En somme on en sort tout fou, genre « wouah et t’as vu quand il lui pète le bras en deux avec fracture ouverte !!! », mais également déçus, dans un second temps, de n’avoir pas vu en action une bonne partie des légendes à l’affiche. Stallone ayant annoncé son envie d’en faire des suites, on comprend qu’en réalité ce premier épisode est surtout une présentation des divers membres de l’escouade, et que les suites nous permettrons probablement de les voir tous au fur et à mesure montrer leurs divers talents.
On regrettera le choix du gore new-age, qui au lieu de passer par des amorces et capsules de sang, passe par du rajout par ordinateur, trop visible, mais qui-sait, peut-être volontaire, Stallone prônant la violence récréative et fictive.

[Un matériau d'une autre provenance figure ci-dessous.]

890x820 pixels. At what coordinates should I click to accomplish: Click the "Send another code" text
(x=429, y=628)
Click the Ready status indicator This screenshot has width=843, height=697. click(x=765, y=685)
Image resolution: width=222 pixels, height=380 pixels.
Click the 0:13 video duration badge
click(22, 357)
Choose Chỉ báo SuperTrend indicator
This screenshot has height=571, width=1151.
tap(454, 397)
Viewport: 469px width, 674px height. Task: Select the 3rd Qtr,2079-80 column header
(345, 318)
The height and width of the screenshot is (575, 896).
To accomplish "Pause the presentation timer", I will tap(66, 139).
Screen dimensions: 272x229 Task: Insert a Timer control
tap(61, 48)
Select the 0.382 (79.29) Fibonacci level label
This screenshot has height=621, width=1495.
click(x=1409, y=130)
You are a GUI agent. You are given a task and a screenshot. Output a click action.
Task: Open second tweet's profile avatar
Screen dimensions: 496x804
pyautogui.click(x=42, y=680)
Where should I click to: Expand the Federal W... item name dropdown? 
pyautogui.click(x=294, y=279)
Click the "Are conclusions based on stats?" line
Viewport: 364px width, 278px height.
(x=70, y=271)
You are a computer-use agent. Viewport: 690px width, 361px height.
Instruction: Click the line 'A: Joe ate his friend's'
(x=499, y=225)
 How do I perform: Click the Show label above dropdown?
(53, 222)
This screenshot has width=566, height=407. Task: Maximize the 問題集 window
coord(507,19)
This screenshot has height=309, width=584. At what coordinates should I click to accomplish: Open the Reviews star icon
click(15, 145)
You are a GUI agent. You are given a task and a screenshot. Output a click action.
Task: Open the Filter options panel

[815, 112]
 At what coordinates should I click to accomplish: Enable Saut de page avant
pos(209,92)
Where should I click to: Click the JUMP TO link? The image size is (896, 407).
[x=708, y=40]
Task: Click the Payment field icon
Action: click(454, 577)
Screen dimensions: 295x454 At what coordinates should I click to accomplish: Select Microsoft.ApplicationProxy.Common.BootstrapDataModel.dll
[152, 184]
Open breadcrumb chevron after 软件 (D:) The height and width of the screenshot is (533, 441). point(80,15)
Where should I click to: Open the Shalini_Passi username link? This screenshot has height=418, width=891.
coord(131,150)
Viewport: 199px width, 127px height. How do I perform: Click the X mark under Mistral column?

Mention spéciale pour la bataille finale, qui en met vraiment pleins les yeux, en particulier le coup du fusil à barillet camembert de Crewes qui découpe joyeusement les ennemis en un nombre de morceaux tellement nombreux que l’on se surprend à sourire comme un jeune prépubère des années 80 en train de regarder Commando pour la première fois.